Ястребов, не искавший популярности, тем не менее очень скоро приобрел ее между подчиненными. Не выходя из рамок строгой дисциплины, Алексей Сергеевич не только никогда не дрался, но избегал грубой брани, а между тем его слушались больше, чем кого-либо. Он был чрезвычайно сдержан, но по тому, как иногда, в минуты гнева, загорались его черные, глубокие глаза, как нервно сжимались тонкие губы и рдело румянцем худощавое, выразительное лицо, можно было заключить, что под этой сдержанностью таится страстная натура, способная на сильные порывы. Этого взгляда его боялись солдаты.
— И смотрит же он, братцы мои,— кажись, в самое нутро залезает... Аж жутко станет! — говорили они.
Не боялся этого взгляда только один его денщик, Степан; но это было существо совсем особого рода.
В то утро, с которого начинается наш рассказ, Алексей Сергеевич встал не в духе.
— Степан! — крикнул он.
Ответа не последовало. Офицер с досадой прошелся взад и вперед по комнате и, подойдя к письменному столу, нажал пуговку звонка; но и на звонок никто не откликнулся.
— Степан!..
Та же гробовая тишина. Ястребов быстрым шагом подошел к двери и с досадой схватился за ручку, но в ту же минуту дверь распахнулась и на пороге появилась высокая, угрюмая фигура денщика Степана.
— Чего надоть? — проворчал он, исподлобья взглядывая на штабс-капитана.
— Чего надоть! Чего надоть! — передразнил его Ястребов.— Где ты шляешься?.. Зовешь, зовешь — не дозовешься!
— А ты бы, ваше благородие, еще раньше поднялся,— сыронизировал Степан, — подумаешь, дела какие приспичили; петухи, чай, и то не все еще встали...
— Ну, ты много не рассуждай. Самовар готов?

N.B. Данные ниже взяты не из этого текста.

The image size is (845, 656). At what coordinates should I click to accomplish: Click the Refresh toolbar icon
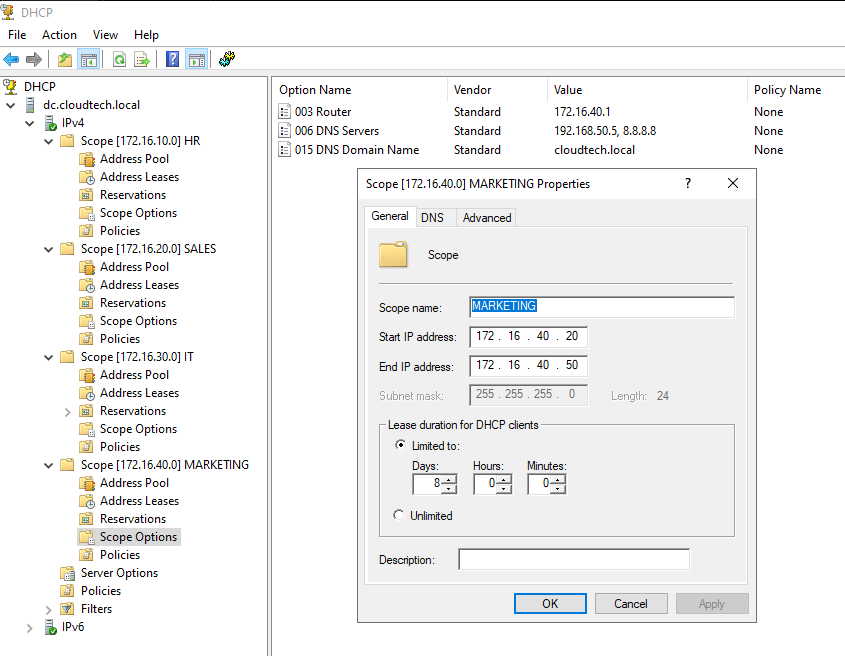point(119,59)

— Сейчас... Я его еще с вечера поставил; всю ночь караулил, уголья подкладывал, знал, что вам до свету понадобится.
— Экий скот! Иди же ставь скорей, да давай мне умыться!
— Ладно, успеется, не на тревогу!.. — ворчал Степан, переставляя мебель и перекладывая с места на место вещи.
Алексей Сергеевич не на шутку начал сердиться.
— Послушай ты, болван, пойдешь ты ставить самовар или нет?!
— Да чего его ставить, он и так стоит, — огрызнулся Степан, но тотчас же прибавил более снисходительным тоном: — Давайте ключи-то, что ли, ал и сами погребец достанете, у меня за самоваром дело не станет; я думаю, уж он закипел таперича.
— Сам достану, ты самовар-то неси!
Степан исчез.
— А вот что, ваше благородие, хочу я тебя спросить,— снова начал Степан, возвращаясь с небольшим самоварчиком и ставя его на стол,— коли ежели, к примеру, я напьюсь и приду пьян, что ты мне, ваше благородие, на эфто скажешь?
— Скажу, что ты скотина, пьяница!
— Вот то-то и оно, ну, а ежели ты, ваше благородие, придешь, как вчера, что я должен сказать?
— Ах ты, пряничная форма, да как ты смеешь!..
— А ты, ваше благородие, подожди ругаться-то, не к спеху; а ты мне лучше скажи, что это с тобой нониче сталось, николи ты допрежь того этими делами не занимался, а таперича зачал?
— Какими такими делами?
— Да известно какими, нехорошими. Допрежь того ты, ваше благородие, не пил; вот уже, почитай, шестой год живу у тебя, а николи не видал выпимши, а нониче — что ни вечер, то навеселе, нешто это резон?
— Да тебе-то что за дело? Скажи ты мне на милость, что я, дитя, что ли?
— Мне, вестимо дело — начхать, по мне — хошь на карачках ползай, не меня осудят.
— Ну, стало быть, и молчи!
— Ну, и молчу.
Оба замолчали. Прошло минут пять. Ястребов с наслаждением прихлебывал чай. Степан стоял, прислонясь к косяку двери, и слегка почесывал спину.
— Ваше благородие, а ваше благородие,—начал он снова,— неладные про вас дела слышал!
— Ну, что еще там?
— Быдто бы вы ахтерку завели? Правда это?
Ястребов вспыхнул и немного смутился.
— Дурак ты, братец, — проворчал он,—мелешь, сам не зная что!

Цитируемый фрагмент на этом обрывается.